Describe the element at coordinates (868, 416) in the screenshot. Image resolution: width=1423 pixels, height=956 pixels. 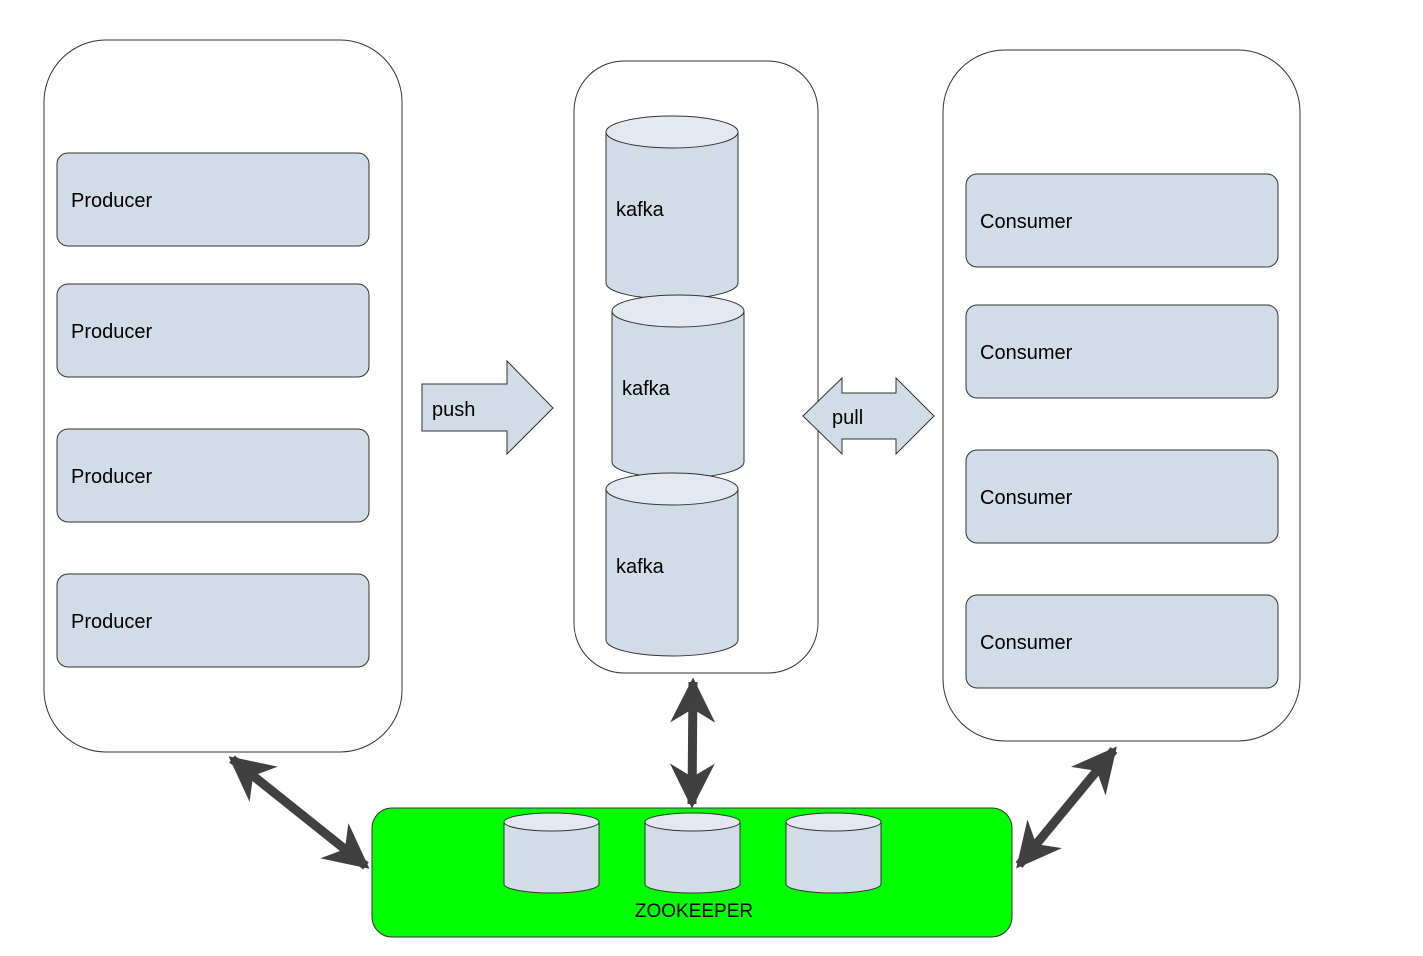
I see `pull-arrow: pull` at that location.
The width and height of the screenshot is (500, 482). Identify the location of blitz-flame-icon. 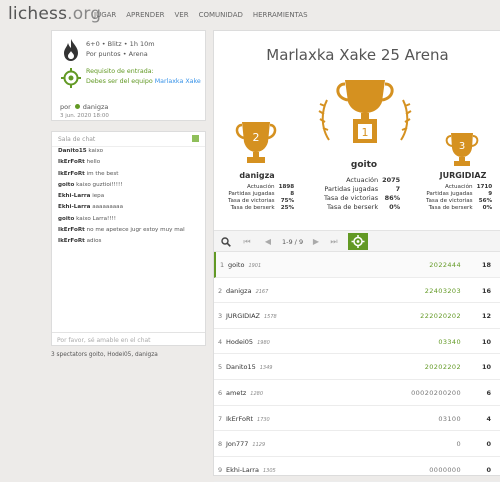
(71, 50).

==

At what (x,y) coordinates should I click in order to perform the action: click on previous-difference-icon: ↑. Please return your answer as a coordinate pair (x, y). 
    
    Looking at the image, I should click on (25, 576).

WHAT YOU HAVE TO DO: Pull out each line in the rows above that contains the string "should". Treat uppercase and lowercase as distinct.

RESULT OF THIS EXERCISE:
At what (x,y) coordinates should I click in order to perform the action: click on previous-difference-icon: ↑. Please return your answer as a coordinate pair (x, y). 
    Looking at the image, I should click on (25, 576).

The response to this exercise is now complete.